When a transverse section of the fruit, made at right angles to the axis, gives the figure of a circle, the fruit is regular; if otherwise, it may be compressed or flattened at the sides, fig. 40; angular, quadrangular, fig. 41; sulcate or furrowed, fig. 42, when marked by sulcations; or ribbed, fig. 43, when the intervening ridges are abrupt. Heart-shaped is a form that applies more especially to the cherry, than any other kind of fruit.


Fig. 42.—SULCATE.

Fig. 43.—RIBBED.

Size is a character of but second rate importance, since it is dependent upon the varying conditions of soil, climate, overbearing, etc. It has its value, however, when it is considered as comparative or relative. The expressions employed in this work to indicate size, are: very large, large, medium, small, very small, making five grades.

The characters of the Skin and surface are generally very reliable, though the smoothness of the skin as well as the coloring depend upon both soil and climate. We find, however, that a striped apple which has been shaded, though pale, will always betray itself by a splash or stripe, be it ever so small or rare, nor will any exposure so deepen and exaggerate its stripes as to make it a self-colored fruit; and no circumstances will introduce a true stripe upon a self-colored variety. Hence we may consider this kind of marking a reliable character, and apply it as an element of our classification. We sometimes find lines on self-colored fruits that are as distinctive as the stripes, but entirely distinct from them.

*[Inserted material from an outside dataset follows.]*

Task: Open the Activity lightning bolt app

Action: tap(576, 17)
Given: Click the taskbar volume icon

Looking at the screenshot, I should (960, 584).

The skin itself may be either thick or thin, smooth, rough, or polished, and it is sometimes uneven; it may be covered with a bloom, it may be russeted in whole or in part, and this may be thickly or thinly spread over the surface, or only net-veined. A sort of russeting occurs about the stem only in some varieties, and is never seen in others, making a pretty good character, but in the same variety it is often much increased or diminished.